In a real world, duration and schedule are frequently determined by other constraints, e.g, the structure of the education system which can impose a minimum amount of credits or hours, the available rooms in a university, or the tradition. And these constraints make it difficult to adapt duration and schedule to the continuously changing attention span. If twenty years ago the attention span was around 45 min, nowadays it is around 20 min: how to deal with this variability in a practical way?

Moreover, determining whether a certain system is really more efficient than another can be quite difficult: after all, in the long run, several different educational systems, with different lecture duration and schedules, have been able to produce a steady flow of good graduates.

In my country, Italy, the duration of the lectures and the number of lectures per day vary in a wide range depending on the faculty. Duration typically ranges from a minimum of 1 h to a maximum of 4 h. The number of lecture hours per day can be up to 8.

In my university, up to a few years ago, there were two possible durations: 2 h or 4 h. Then we moved to a schedule with 1.5 h or 3 h lectures.

In the old system there was usually 1 break for the 2 h lecture and 2 or 3 breaks for the 4 h lecture (it is not clear from your question whether your 2 h hour lectures have, too, a break in the middle or not). In the newer system there is usually no break for the 1.5 h lecture and 1 break for the 3 h lecture.
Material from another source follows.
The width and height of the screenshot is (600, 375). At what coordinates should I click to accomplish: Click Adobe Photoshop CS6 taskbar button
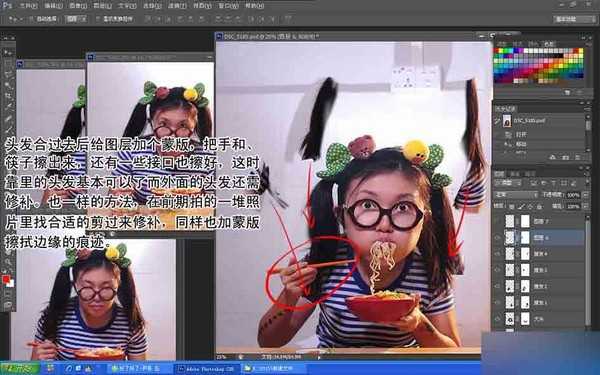click(x=207, y=369)
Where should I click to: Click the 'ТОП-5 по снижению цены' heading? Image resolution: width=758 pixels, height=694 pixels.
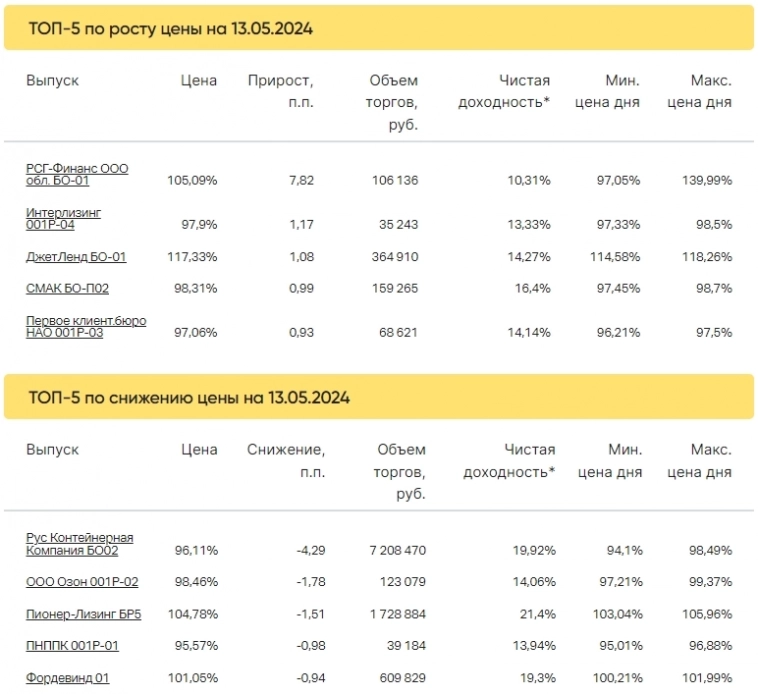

As a student, I experienced the old system; as a teacher I have experienced both systems. When I was a student I also attended lectures in another faculties (e.g., humanities, maths and physics) where the lecture duration was of 1 h.

Comments:

  1. 4 h lectures are exhausting and inefficient from both point of views, that of the students and that of the teachers.
  2. At the other end, 1 h lectures can be too short in certain cases. For instance, if I have to explain how a complex instrument works I want to have enough time to complete the main parts, drawing the complete block diagram. For this, sometimes, 1 h is not enough.
  3. The 2 h lecture with a 10-15 min break in the middle seems to me the best option for both parts for many subjects. Students were relatively fresh at the end of the lectures and 2 hours gave me enough flexibility in the arrangement of the topics. With a 10-15 min break, each part of the lecture has an effective duration of about 50 min, longer than the present attention span, but not overwhelming with a bit of habit. This duration seems almost in agreement to the pattern you suggest.
  4. The 1.5 h hour lecture without breaks is a bit too long, and I can see the students drifting toward the end (for various reasons, I cannot put a break in the middle).
  5. Independently from the overall duration, many students use breaks to ask questions, thus keeping concentration.
  6. Finally, it is my impression that a lot depends on the structure of the whole path, from elementary school to university. I was used to 4 h lectures also at the high school so, though exhausting, I didn't considered anomalous finding 4 h lectures at the university, and I was trained for that.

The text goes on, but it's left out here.